Be Childlike, Not Childish

Children are creativity engines. The difference between seeing a cloud as Obama riding a dinosaur or as a group of water particles floating in the firmament is the difference in mindset of a child and a hardened adult. Or, in the case of some adults, white fluffy things in the sky. But they certainly aren’t robot squirrels. No. Never, that’s just silly. Thinking about silly things isn’t productive.

Being childlike is seeing through a lens. We choose to see things as possibilities rather than reality. This view of possibilities may be described as childlike. This trashcan is a dog that swallowed too much garbage and is vomiting. Or it’s an overfilled plastic waste containment device that some human is too lazy to take out. It may seem pointless to some to see it as an upchucking dog, but it sure is a heck of a lot more fun than seeing it as a smelly dump.

Because my primary view of the world is one of principle, concept, essence, and abstraction, it may be unfair to define this lens as so extreme. For those of you that have a closer tie to reality, a more likely example would be thinking of a toy car as a real car, pretending it makes sounds (such as vroom) when it drives down the racetrack (the couch arm).

Childishness is a behavior. We act out when we don’t get our way. We are rude to people or scream and throw fits when we don’t get a raise. We aren’t trained how to act in a public setting. (Every culture has its own unspoken rules, but most don't take kindly to those of us who pretend we are in a spaceship during a carpool.)

If these definitions are generally true, you can be childlike in a public setting your whole life and still be seen as normal. However, acting on what you are seeing through your childlike lens at inappropriate times is childish. For example, yelling at inanimate objects in public, or jaywalking in a busy intersection pretending you’re Frogger, is a bit childish (but don't worry, the cops will help you feel like an adult when they toss you in the clink and fine you...)
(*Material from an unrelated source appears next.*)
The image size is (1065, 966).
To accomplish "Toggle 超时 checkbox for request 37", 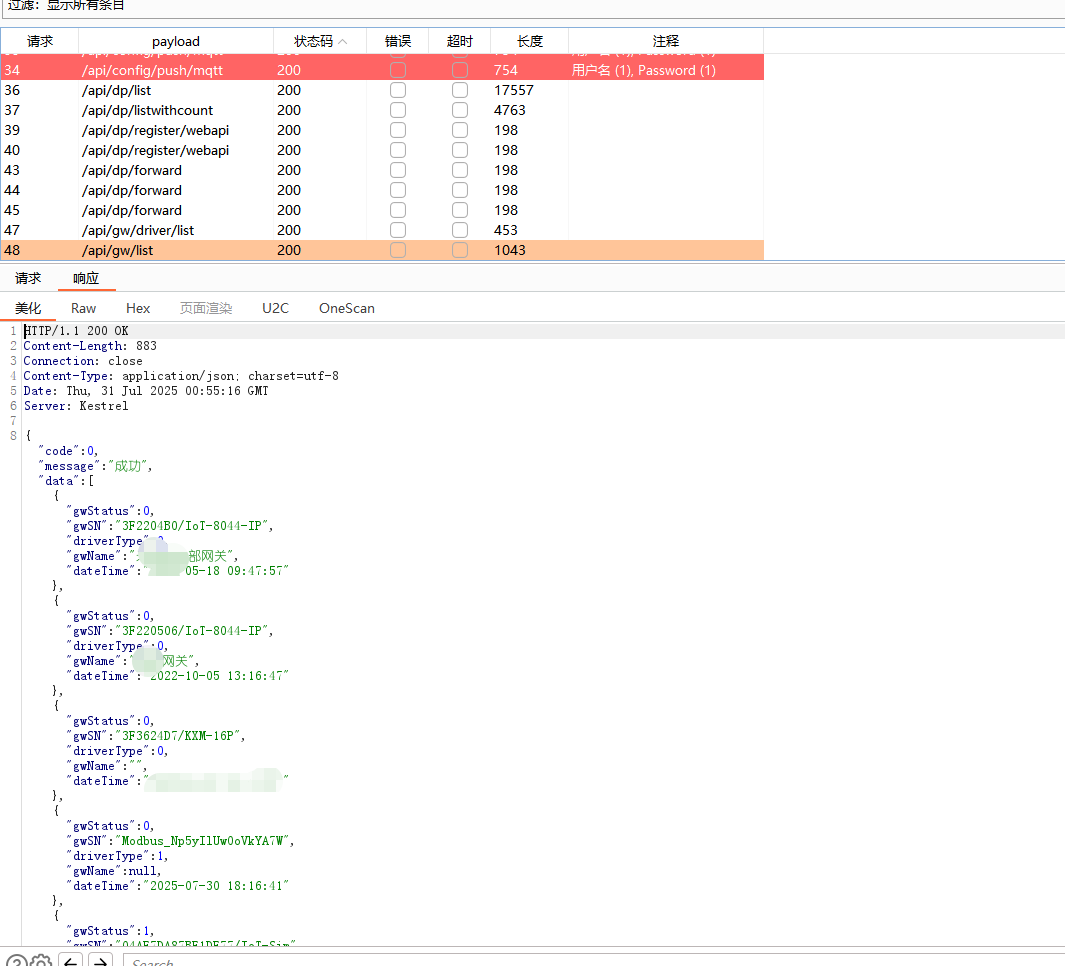I will pos(460,110).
The difference between knowing when and how to be childlike is one difference between being an adult and being childish. I believe we shouldn’t take life too seriously. Leave the immature behavior in your childhood, but take your imagination into your adulthood and have some fun darnit. Now I’m going to go sleep on my giant marshmallow that the genies gave me for saving their prized rat from certain doom.